▶ **WORK INSTRUCTIONS**: What is wanted is the line holding "HOTEL MIDLAND 2 (107, 2563)" and every later line through the end of the entries, set down exactly.

▶ **Saved entries**:
^^^^

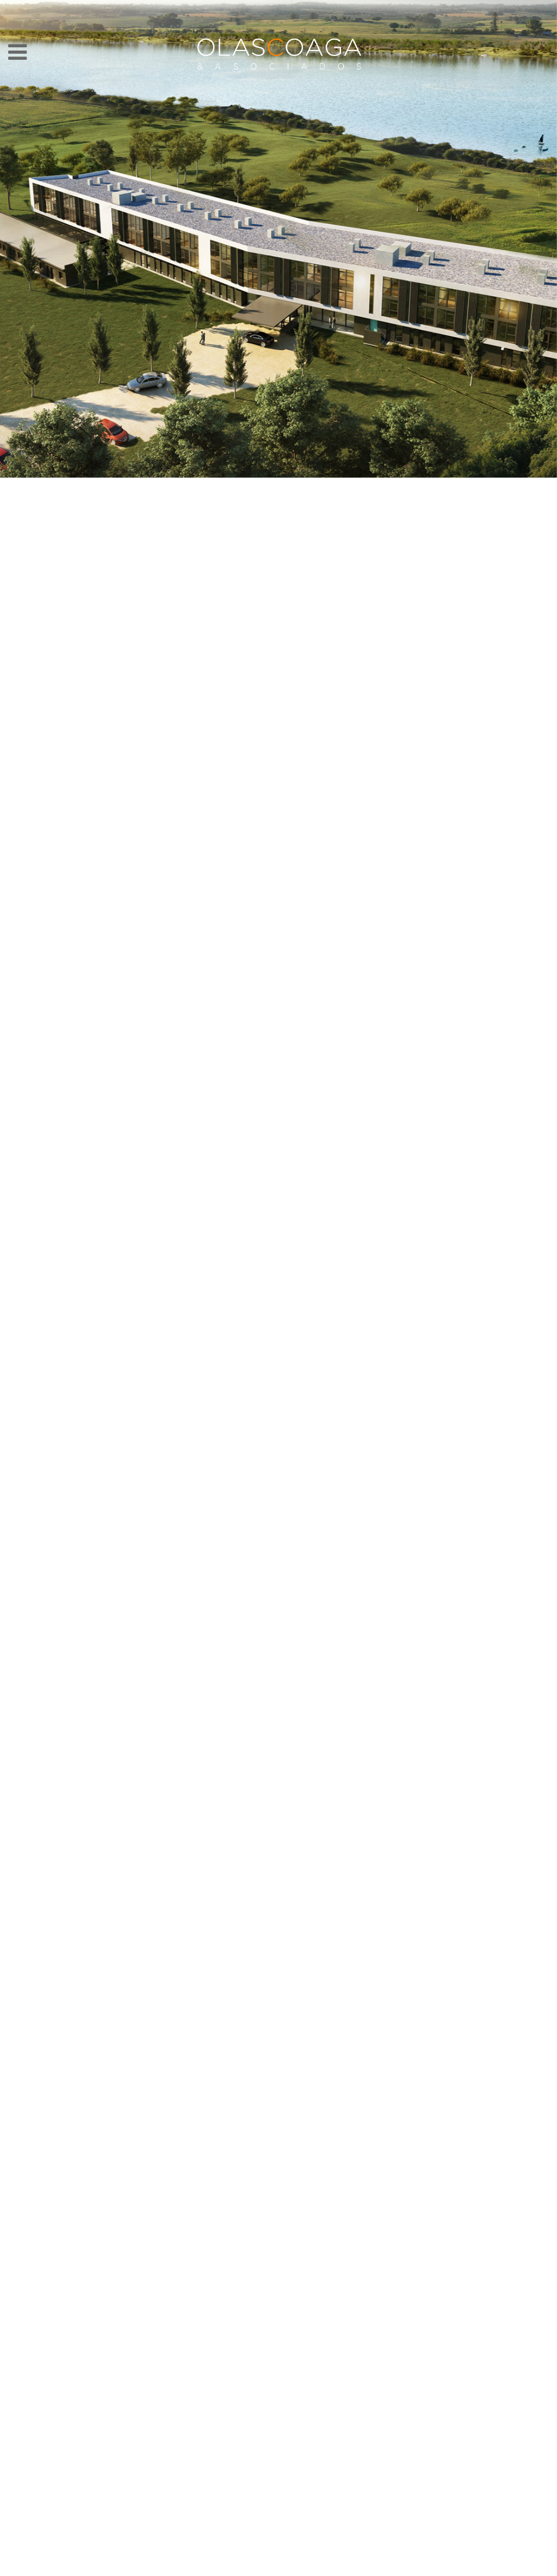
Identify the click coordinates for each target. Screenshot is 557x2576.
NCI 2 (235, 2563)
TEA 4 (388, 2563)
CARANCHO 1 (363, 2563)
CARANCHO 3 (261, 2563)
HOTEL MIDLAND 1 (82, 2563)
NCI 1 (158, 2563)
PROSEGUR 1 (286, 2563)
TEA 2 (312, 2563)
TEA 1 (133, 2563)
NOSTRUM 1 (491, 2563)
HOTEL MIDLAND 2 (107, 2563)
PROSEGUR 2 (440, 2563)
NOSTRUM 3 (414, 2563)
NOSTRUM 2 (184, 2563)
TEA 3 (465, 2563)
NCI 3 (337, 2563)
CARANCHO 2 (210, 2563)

^^^^

▶ **COMPLETED EXERCISE**:
HOTEL MIDLAND 2 (107, 2563)
PROSEGUR 2 (440, 2563)
NOSTRUM 3 (414, 2563)
NOSTRUM 2 (184, 2563)
TEA 3 (465, 2563)
NCI 3 (337, 2563)
CARANCHO 2 (210, 2563)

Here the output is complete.